Set problem:
Reproduce the following lines verbatim, keeping their original order and wording.

──────

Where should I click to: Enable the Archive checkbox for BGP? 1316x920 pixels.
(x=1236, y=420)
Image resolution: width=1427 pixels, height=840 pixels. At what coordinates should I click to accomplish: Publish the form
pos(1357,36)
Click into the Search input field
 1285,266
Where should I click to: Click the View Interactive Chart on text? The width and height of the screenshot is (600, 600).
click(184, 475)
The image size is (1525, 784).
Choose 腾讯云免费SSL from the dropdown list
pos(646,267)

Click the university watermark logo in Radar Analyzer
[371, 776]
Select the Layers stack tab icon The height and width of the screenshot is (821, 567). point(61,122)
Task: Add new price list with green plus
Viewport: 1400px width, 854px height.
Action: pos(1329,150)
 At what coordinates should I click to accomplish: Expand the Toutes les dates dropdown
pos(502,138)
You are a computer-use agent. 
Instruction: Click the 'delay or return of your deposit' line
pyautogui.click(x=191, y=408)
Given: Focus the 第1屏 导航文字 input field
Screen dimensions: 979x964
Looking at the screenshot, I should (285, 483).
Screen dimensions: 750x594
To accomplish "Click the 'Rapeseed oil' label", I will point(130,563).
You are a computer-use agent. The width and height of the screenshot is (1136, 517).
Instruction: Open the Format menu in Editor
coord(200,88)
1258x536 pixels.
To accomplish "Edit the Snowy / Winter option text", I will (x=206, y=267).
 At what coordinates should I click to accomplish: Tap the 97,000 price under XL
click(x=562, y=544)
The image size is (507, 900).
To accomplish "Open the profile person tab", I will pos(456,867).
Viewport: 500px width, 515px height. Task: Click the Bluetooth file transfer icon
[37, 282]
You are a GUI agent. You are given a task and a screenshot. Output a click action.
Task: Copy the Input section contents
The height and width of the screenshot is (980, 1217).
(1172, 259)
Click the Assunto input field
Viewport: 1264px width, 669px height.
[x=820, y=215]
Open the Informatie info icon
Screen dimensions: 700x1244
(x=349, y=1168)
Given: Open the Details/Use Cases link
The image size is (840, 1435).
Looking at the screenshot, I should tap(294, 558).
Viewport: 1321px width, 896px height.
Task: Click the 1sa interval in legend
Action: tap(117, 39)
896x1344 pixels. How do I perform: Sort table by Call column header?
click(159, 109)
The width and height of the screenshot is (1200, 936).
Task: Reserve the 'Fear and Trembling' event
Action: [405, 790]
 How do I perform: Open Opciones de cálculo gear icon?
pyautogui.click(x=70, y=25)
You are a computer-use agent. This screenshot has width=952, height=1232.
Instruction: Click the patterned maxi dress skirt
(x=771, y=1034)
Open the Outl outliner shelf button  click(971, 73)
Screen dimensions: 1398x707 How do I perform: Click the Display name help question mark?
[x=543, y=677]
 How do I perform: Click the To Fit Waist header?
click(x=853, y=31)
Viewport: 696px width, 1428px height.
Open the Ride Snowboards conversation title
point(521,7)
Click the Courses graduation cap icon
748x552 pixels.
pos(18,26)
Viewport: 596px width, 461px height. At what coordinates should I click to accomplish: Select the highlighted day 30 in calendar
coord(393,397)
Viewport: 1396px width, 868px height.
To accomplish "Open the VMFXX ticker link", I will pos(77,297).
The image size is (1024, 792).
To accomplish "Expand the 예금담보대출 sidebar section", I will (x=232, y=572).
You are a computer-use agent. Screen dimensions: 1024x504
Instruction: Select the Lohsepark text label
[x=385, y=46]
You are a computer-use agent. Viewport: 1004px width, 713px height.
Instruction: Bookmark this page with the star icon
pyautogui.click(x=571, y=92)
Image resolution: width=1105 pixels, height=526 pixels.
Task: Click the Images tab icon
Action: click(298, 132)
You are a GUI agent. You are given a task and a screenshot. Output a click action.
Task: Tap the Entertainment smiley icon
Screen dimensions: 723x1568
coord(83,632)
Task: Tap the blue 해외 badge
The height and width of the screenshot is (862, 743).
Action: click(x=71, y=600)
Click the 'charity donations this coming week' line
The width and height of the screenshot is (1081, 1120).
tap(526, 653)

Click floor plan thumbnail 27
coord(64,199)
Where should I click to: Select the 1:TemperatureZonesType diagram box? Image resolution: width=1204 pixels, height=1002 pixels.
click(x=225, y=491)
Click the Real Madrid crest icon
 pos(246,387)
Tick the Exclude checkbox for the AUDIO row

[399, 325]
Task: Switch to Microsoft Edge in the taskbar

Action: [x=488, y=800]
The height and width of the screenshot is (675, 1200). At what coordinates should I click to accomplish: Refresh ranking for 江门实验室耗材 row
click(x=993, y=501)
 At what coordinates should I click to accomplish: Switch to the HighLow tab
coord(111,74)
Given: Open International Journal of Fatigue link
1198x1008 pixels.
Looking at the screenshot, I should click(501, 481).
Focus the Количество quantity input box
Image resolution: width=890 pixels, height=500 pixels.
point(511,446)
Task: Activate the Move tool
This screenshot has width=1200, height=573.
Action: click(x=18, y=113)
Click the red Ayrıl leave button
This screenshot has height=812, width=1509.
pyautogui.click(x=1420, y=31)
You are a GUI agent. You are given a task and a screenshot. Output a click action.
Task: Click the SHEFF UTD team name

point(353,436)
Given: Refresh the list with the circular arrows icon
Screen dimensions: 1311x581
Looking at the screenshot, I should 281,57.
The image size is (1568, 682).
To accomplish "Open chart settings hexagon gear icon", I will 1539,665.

──────

Completed exercise:
Where should I click to: Enable the Archive checkbox for BGP? 1316x920 pixels.
(x=1236, y=420)
Image resolution: width=1427 pixels, height=840 pixels. At what coordinates should I click to accomplish: Publish the form
pos(1357,36)
Click into the Search input field
 1285,266
Where should I click to: Click the View Interactive Chart on text? The width and height of the screenshot is (600, 600).
click(184, 475)
The image size is (1525, 784).
Choose 腾讯云免费SSL from the dropdown list
pos(646,267)

Click the university watermark logo in Radar Analyzer
[371, 776]
Select the Layers stack tab icon The height and width of the screenshot is (821, 567). point(61,122)
Task: Add new price list with green plus
Viewport: 1400px width, 854px height.
Action: pos(1329,150)
 At what coordinates should I click to accomplish: Expand the Toutes les dates dropdown
pos(502,138)
You are a computer-use agent. 
Instruction: Click the 'delay or return of your deposit' line
pyautogui.click(x=191, y=408)
Given: Focus the 第1屏 导航文字 input field
Screen dimensions: 979x964
Looking at the screenshot, I should (285, 483).
Screen dimensions: 750x594
To accomplish "Click the 'Rapeseed oil' label", I will point(130,563).
You are a computer-use agent. The width and height of the screenshot is (1136, 517).
Instruction: Open the Format menu in Editor
coord(200,88)
1258x536 pixels.
To accomplish "Edit the Snowy / Winter option text", I will (x=206, y=267).
 At what coordinates should I click to accomplish: Tap the 97,000 price under XL
click(x=562, y=544)
The image size is (507, 900).
To accomplish "Open the profile person tab", I will pos(456,867).
Viewport: 500px width, 515px height. Task: Click the Bluetooth file transfer icon
[37, 282]
You are a GUI agent. You are given a task and a screenshot. Output a click action.
Task: Copy the Input section contents
The height and width of the screenshot is (980, 1217).
(1172, 259)
Click the Assunto input field
Viewport: 1264px width, 669px height.
[x=820, y=215]
Open the Informatie info icon
Screen dimensions: 700x1244
(x=349, y=1168)
Given: Open the Details/Use Cases link
The image size is (840, 1435).
Looking at the screenshot, I should tap(294, 558).
Viewport: 1321px width, 896px height.
Task: Click the 1sa interval in legend
Action: tap(117, 39)
896x1344 pixels. How do I perform: Sort table by Call column header?
click(159, 109)
The width and height of the screenshot is (1200, 936).
Task: Reserve the 'Fear and Trembling' event
Action: [405, 790]
 How do I perform: Open Opciones de cálculo gear icon?
pyautogui.click(x=70, y=25)
You are a computer-use agent. This screenshot has width=952, height=1232.
Instruction: Click the patterned maxi dress skirt
(x=771, y=1034)
Open the Outl outliner shelf button  click(971, 73)
Screen dimensions: 1398x707 How do I perform: Click the Display name help question mark?
[x=543, y=677]
 How do I perform: Click the To Fit Waist header?
click(x=853, y=31)
Viewport: 696px width, 1428px height.
Open the Ride Snowboards conversation title
point(521,7)
Click the Courses graduation cap icon
748x552 pixels.
pos(18,26)
Viewport: 596px width, 461px height. At what coordinates should I click to accomplish: Select the highlighted day 30 in calendar
coord(393,397)
Viewport: 1396px width, 868px height.
To accomplish "Open the VMFXX ticker link", I will pos(77,297).
The image size is (1024, 792).
To accomplish "Expand the 예금담보대출 sidebar section", I will (x=232, y=572).
You are a computer-use agent. Screen dimensions: 1024x504
Instruction: Select the Lohsepark text label
[x=385, y=46]
You are a computer-use agent. Viewport: 1004px width, 713px height.
Instruction: Bookmark this page with the star icon
pyautogui.click(x=571, y=92)
Image resolution: width=1105 pixels, height=526 pixels.
Task: Click the Images tab icon
Action: click(298, 132)
You are a GUI agent. You are given a task and a screenshot. Output a click action.
Task: Tap the Entertainment smiley icon
Screen dimensions: 723x1568
coord(83,632)
Task: Tap the blue 해외 badge
The height and width of the screenshot is (862, 743).
Action: click(x=71, y=600)
Click the 'charity donations this coming week' line
The width and height of the screenshot is (1081, 1120).
tap(526, 653)

Click floor plan thumbnail 27
coord(64,199)
Where should I click to: Select the 1:TemperatureZonesType diagram box? Image resolution: width=1204 pixels, height=1002 pixels.
click(x=225, y=491)
Click the Real Madrid crest icon
 pos(246,387)
Tick the Exclude checkbox for the AUDIO row

[399, 325]
Task: Switch to Microsoft Edge in the taskbar

Action: [x=488, y=800]
The height and width of the screenshot is (675, 1200). At what coordinates should I click to accomplish: Refresh ranking for 江门实验室耗材 row
click(x=993, y=501)
 At what coordinates should I click to accomplish: Switch to the HighLow tab
coord(111,74)
Given: Open International Journal of Fatigue link
1198x1008 pixels.
Looking at the screenshot, I should click(501, 481).
Focus the Количество quantity input box
Image resolution: width=890 pixels, height=500 pixels.
point(511,446)
Task: Activate the Move tool
This screenshot has width=1200, height=573.
Action: click(x=18, y=113)
Click the red Ayrıl leave button
This screenshot has height=812, width=1509.
pyautogui.click(x=1420, y=31)
You are a GUI agent. You are given a task and a screenshot. Output a click action.
Task: Click the SHEFF UTD team name

point(353,436)
Given: Refresh the list with the circular arrows icon
Screen dimensions: 1311x581
Looking at the screenshot, I should 281,57.
The image size is (1568, 682).
To accomplish "Open chart settings hexagon gear icon", I will 1539,665.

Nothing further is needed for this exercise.